İzmir Planlama Ajansı (İZPA), kentin afetlere karşı ne kadar hazırlıklı olduğunu değerlendiren kapsamlı bir çalışma gerçekleştirdi. “İzmir’de Afet Toplanma Alanlarının Erişilebilirliğinin Mekânsal Analizi” başlığıyla yürütülen analiz, toplanma alanlarının sayısal olarak yeterli olduğunu ancak coğrafi dağılımda ciddi eşitsizlikler yaşandığını ortaya koydu.

Eşit ve erişilebilir mesafede olması önemli

İZPA Başkanı Prof. Dr. Koray Velibeyoğlu, özellikle kriz anlarında toplanma alanına yaya olarak kısa sürede ulaşmanın hayati önemde olduğunu vurguladı. Sorunun alanların niceliğinden çok, mahalle ölçeğinde dağılımındaki dengesizlik olduğunu söyledi.

İzmir’in yapılaşmasının körfez çevresinde yoğunlaştığına dikkat çeken Prof. Dr. Velibeyoğlu, kent merkezindeki nüfusun toplanma alanlarına erişim konusunda dezavantajlı olduğunu söyledi. Buna karşın çeper ve kırsal bölgelerde doğal olarak daha fazla açık alan bulunduğunu, ancak bu alanların çoğunun afet anında kullanım için resmi olarak belirlenmediğini ifade etti.

Büyükşehir'in ciddi çalışmaları var

İzmir Büyükşehir Belediyesi’nin atıl alanları dönüştürmeye yönelik projelerine de dikkat çeken Prof. Dr. Velibeyoğlu, Kültürpark, Hasanağa Bahçesi ve İnciraltı Kent Ormanı gibi mevcut alanlardaki yenileme çalışmalarının afet dayanıklılığı açısından kritik rol oynadığını belirtti.

Toplanma alanlarının sadece fiziksel mekânlar değil, aynı zamanda ulaşılabilir, birbiriyle bağlantılı ve çok amaçlı kullanılabilir alanlar olması gerektiğini vurgulayan Prof. Dr. Velibeyoğlu, bu alanların bisiklet yolları, toplu taşıma bağlantıları ve yaya erişimiyle güçlendirilmesinin önemine işaret etti.

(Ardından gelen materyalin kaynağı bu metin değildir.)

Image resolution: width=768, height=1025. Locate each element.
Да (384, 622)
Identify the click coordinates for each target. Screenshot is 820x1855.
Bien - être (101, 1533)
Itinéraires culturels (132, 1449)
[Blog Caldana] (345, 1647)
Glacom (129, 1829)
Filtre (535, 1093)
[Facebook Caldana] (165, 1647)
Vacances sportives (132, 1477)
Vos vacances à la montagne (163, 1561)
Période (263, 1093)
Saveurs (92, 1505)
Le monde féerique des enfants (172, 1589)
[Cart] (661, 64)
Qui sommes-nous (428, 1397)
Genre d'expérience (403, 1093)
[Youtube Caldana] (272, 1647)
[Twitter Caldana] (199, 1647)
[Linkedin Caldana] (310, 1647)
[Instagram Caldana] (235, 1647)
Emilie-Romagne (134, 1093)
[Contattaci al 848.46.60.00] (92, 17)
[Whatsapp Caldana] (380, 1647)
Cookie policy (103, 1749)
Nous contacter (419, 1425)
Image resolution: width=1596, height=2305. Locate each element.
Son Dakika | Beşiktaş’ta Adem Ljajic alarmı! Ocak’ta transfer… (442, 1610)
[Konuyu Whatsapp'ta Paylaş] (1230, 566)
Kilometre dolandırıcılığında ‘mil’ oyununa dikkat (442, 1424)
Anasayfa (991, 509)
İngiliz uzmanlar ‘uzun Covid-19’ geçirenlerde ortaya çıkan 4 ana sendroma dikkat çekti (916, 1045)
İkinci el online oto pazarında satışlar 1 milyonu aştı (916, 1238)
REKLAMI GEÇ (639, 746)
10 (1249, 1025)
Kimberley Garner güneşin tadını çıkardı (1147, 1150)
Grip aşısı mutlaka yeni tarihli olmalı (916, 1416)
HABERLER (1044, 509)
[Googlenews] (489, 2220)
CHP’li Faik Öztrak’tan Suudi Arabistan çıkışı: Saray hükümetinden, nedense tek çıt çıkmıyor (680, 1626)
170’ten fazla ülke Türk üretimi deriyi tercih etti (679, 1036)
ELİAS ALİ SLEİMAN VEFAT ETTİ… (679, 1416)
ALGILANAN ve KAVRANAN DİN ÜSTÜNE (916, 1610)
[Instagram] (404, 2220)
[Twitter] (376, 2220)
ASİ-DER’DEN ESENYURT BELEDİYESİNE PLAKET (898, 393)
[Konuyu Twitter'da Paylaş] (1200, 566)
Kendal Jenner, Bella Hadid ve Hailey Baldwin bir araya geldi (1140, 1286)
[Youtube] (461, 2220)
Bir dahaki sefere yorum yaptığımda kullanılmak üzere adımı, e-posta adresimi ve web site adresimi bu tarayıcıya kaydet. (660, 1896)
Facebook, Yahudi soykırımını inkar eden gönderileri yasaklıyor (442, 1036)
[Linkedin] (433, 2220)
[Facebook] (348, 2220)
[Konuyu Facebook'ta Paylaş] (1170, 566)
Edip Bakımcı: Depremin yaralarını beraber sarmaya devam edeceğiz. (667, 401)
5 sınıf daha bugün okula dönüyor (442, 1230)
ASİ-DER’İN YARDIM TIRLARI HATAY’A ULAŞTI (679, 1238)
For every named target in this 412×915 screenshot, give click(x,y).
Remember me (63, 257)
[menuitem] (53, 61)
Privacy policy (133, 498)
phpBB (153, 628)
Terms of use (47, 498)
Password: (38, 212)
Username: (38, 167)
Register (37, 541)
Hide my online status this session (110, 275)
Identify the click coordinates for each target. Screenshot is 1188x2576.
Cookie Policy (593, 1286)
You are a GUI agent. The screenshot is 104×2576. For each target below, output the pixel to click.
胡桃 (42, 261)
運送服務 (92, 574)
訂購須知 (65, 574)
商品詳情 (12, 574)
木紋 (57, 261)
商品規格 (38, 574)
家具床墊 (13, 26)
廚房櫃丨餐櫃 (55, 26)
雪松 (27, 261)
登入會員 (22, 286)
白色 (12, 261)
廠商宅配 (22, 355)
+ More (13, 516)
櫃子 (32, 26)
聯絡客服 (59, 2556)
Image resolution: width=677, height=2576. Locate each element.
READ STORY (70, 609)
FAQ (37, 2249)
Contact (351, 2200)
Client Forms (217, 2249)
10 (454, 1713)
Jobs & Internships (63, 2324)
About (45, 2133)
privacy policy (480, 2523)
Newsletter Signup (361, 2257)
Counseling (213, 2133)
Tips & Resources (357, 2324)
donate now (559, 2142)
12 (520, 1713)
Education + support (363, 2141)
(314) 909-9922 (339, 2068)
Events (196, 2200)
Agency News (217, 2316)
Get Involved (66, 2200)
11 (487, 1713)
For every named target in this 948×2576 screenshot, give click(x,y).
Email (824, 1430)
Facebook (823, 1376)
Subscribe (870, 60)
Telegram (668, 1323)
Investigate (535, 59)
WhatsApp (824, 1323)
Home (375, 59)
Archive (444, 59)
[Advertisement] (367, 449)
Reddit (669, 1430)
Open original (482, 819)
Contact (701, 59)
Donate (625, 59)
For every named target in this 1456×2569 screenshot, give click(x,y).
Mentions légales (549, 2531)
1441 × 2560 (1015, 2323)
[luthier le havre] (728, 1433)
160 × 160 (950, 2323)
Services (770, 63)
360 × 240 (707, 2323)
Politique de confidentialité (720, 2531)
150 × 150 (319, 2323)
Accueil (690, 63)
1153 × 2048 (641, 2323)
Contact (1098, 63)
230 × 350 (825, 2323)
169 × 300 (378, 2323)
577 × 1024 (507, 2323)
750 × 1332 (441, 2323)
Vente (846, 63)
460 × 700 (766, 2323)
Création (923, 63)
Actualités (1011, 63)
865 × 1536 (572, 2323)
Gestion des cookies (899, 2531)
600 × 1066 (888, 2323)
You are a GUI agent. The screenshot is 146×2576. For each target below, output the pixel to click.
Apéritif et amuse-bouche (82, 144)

Kentin nazım imar planları revize ediliyor

Afetlere hazırlığın yalnızca müdahale değil, önleyici planlamayı da içermesi gerektiğini belirten Prof. Dr. Velibeyoğlu, İzmir Büyükşehir Belediyesi’nin bu doğrultuda nazım imar planlarını revize ettiğini, kentsel dönüşüm projeleriyle daha dirençli yerleşim alanları oluşturduğunu dile getirdi.

Prof. Dr. Velibeyoğlu’na göre amaç yalnızca depreme dayanıklı yapılar inşa etmek değil; aynı zamanda yaşam kalitesi yüksek, güvenli ve erişilebilir kent alanları oluşturmak olmalı. Bu yaklaşımın, İzmir’in sadece afetlere değil, geleceğe de dirençli hale gelmesini sağlayacağı vurgulandı.